Escrevo hoje em homenagem ao meu tio, que durante dez anos cuidou de forma permanente e extremosa da sua esposa, diagnosticada com a doença de Alzheimer. Foram dez anos de dedicação total, sem um único dia de folga, assumindo com zelo e amor (e também muita exaustão) o seu papel de cuidador informal. Estes dez anos terminaram ontem, com a morte da minha tia.
Esta realidade familiar, que me é tão próxima e que, ao mesmo tempo, me suscita emoções tão diversas, faz-me hoje refletir sobre como se sentem os cuidadores informais quando as pessoas de quem cuidam morrem.
Neste caso, falamos do amor de uma vida e de 60 anos de casamento. Noutros, falamos de filhos que cuidam dos pais, de pais que cuidam dos filhos, e de tantas outras realidades.

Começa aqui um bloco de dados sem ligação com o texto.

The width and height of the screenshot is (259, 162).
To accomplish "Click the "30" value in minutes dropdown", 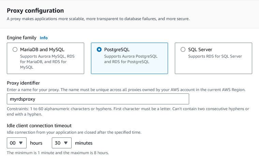I will click(58, 143).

Pessoas que se dedicam de corpo e alma a cuidar de alguém, de dia e de noite, sem direito a folgas ou a férias, comprometendo ou mesmo abdicando da sua própria vida pessoal, profissional e social. Tantas vezes sentindo que a vida lhes passa ao lado e que as oportunidades perdidas não voltarão jamais.
Os cuidadores informais sofrem diariamente por aqueles e com aqueles de quem cuidam, assistindo, por vezes, a um processo de deterioração progressiva, recordando a pessoa como era e já não é, ou como nunca foi nem nunca será. Sentem-se cansados e esgotados e, em simultâneo, não conseguem sequer conceber a vida sem a presença da pessoa de quem zelam. É um misto de emoções.
Apesar do papel do cuidador informal ter vindo a ser progressivamente reconhecido no nosso país - e, para tal, muito tem contribuído a Associação Nacional de Cuidadores Informais - penso que há vários passos que ainda têm de ser dados. Um deles é o apoio ao cuidador após a perda da pessoa de quem cuidava.
Quando a pessoa que assistia morre, o cuidador sente uma profunda tristeza e angústia, acompanhada de um sentimento de vazio e, não raras vezes, até da perda do sentido de vida. É como se tudo deixasse de fazer sentido. Ao mesmo tempo, pode surgir algum alívio pelo fim do sofrimento da pessoa incapacitada e pelo eventual regresso a uma vida menos exigente, o que, de imediato, gera muita culpa e até vergonha.
É preciso pensar de uma forma séria na necessidade de apoio especializado para todos os cuidadores informais nesta fase da sua vida que, frequentemente, apresentam sintomatologia depressiva e mesmo o desejo de morrerem, como forma de se unirem à pessoa que perderam.
Que esta perda nos ajude a refletir sobre esta realidade.